Papers in the Biological Sciences



Farhan Mahmood Shah

Ali Güncan

John Paul DeLong

Date of this Version



Frontiers in Plant Science, July 2022 Volume 13 Article 849574

doi: 10.3389/fpls.2022.849574


Copyright © 2022 Islam, Shah, Güncan, DeLong and Zhou. This is an open-access article distributed under the terms of the Creative Commons Attribution License (CC BY).
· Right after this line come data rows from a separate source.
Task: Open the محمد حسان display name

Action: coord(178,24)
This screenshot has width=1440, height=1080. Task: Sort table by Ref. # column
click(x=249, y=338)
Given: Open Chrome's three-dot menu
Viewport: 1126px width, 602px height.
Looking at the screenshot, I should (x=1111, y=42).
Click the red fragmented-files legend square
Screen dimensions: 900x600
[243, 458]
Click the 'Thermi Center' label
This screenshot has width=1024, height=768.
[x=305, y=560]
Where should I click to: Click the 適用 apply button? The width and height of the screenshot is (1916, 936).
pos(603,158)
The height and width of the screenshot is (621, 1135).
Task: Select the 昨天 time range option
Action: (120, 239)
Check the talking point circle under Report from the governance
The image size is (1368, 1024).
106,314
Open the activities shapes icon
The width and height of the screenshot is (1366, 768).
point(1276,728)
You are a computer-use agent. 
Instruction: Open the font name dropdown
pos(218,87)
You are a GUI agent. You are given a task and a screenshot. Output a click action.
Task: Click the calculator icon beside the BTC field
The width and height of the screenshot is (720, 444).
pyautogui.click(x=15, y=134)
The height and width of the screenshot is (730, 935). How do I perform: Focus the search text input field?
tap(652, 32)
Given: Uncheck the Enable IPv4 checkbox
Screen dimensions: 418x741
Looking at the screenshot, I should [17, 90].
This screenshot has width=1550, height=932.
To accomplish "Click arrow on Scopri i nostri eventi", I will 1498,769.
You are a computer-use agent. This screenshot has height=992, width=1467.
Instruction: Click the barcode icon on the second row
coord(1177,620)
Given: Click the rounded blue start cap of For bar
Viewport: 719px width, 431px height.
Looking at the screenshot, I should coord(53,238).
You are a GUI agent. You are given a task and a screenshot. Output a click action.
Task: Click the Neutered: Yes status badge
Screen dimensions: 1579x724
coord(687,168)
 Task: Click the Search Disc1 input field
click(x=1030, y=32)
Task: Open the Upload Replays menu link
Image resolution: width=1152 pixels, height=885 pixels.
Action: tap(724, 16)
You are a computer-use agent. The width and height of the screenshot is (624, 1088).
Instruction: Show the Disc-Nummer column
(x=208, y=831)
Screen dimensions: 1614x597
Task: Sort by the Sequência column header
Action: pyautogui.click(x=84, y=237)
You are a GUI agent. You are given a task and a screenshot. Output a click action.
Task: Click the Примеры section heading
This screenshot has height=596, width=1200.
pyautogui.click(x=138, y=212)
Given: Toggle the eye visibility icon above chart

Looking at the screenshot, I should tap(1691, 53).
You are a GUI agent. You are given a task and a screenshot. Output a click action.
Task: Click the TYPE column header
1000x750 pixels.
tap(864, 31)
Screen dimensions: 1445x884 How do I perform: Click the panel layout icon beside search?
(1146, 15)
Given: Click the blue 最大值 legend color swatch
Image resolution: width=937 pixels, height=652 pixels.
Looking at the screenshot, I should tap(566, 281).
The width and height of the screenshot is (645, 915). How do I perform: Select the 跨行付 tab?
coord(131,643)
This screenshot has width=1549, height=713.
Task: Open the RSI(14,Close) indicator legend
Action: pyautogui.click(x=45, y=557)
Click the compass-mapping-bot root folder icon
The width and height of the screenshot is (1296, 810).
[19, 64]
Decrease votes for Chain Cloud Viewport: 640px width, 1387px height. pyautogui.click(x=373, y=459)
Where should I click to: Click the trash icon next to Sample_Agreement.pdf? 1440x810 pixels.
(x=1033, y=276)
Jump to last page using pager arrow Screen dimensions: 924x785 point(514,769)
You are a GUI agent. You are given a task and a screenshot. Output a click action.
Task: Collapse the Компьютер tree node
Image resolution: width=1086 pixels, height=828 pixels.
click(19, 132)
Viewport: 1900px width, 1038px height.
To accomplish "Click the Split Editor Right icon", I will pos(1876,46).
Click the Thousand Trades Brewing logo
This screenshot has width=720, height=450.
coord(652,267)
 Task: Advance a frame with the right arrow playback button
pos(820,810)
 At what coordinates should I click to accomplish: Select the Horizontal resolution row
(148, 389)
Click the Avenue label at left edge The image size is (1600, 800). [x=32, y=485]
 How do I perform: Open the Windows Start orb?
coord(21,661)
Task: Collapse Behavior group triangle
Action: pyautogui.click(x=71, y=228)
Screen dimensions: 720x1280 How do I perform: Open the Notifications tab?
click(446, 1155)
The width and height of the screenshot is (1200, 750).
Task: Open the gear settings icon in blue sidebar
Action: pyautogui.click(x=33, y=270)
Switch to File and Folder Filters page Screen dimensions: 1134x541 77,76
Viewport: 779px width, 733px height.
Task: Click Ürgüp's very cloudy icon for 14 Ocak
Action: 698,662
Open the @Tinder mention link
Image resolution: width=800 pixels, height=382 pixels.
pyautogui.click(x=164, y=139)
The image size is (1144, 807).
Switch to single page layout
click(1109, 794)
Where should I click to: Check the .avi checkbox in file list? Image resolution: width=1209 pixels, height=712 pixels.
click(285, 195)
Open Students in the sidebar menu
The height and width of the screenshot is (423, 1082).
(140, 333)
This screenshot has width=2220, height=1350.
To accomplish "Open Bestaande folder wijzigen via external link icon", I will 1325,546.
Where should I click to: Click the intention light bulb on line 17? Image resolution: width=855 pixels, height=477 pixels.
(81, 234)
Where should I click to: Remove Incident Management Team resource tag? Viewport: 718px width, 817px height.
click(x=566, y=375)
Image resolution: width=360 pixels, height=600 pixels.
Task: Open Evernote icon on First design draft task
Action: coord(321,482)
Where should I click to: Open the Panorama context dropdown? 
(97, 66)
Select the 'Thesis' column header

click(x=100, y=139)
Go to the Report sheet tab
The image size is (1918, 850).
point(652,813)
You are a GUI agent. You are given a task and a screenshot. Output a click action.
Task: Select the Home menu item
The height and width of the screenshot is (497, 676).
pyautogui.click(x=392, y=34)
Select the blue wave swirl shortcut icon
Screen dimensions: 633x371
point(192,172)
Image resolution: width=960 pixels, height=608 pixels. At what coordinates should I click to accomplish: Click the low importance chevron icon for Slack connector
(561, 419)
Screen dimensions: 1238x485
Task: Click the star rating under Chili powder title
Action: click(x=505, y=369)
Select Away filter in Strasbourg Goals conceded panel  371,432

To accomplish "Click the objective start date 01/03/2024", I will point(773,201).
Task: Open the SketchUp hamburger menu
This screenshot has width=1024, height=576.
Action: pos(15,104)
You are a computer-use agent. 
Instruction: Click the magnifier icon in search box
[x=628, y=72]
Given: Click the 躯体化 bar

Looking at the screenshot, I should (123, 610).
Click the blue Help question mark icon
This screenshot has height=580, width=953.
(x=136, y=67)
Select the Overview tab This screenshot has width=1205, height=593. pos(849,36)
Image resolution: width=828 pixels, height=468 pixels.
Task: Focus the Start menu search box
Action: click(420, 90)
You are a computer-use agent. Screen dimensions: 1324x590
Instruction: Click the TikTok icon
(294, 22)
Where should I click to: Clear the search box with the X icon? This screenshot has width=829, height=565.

Functional responses are central to predator–prey dynamics and describe how predation varies with prey abundance. Functional responses often are measured without regard to prey size (i.e., body mass) or the temperature dependence of feeding rates. However, variation in prey size within populations is ubiquitous, and predation rates are often both size and temperature-dependent. Here, we assessed functional responses of larvae and adult Harmonia axyridis on the 1st, 2nd, and 3rd instars of the prey Spodoptera litura across a range of temperatures (i.e., 15, 20, 25, 30, and 35◦C). The type and parameters of the functional responses were determined using logistic regression and fitted to the Roger’s random predator equation. The magnitude of predation varied with the predator and prey stage, but prey predation increased with warming and predator age. Predation by the female and 4th instar of H. axyridis on the 1st instar of prey was greater, followed by the 2nd and 3rd instar of prey S. litura. No predation occurred on the larger prey for the 1st, 2nd, and 3rd instars of H. axyridis. The larvae and adult H. axyridis produced a type II (hyperbolic) functional response curve across all temperatures and the three prey types they consumed. Space clearance rates, handling time, and maximum predation rates of H. axyridis changed with temperature and prey size, increasing with temperature and decreasing with prey size, suggesting more predation will occur on younger prey. This study indicates an interactive role of temperature and prey/predator size in shaping functional responses, which might complicate the planning of effective biocontrol strategies against this serious pest.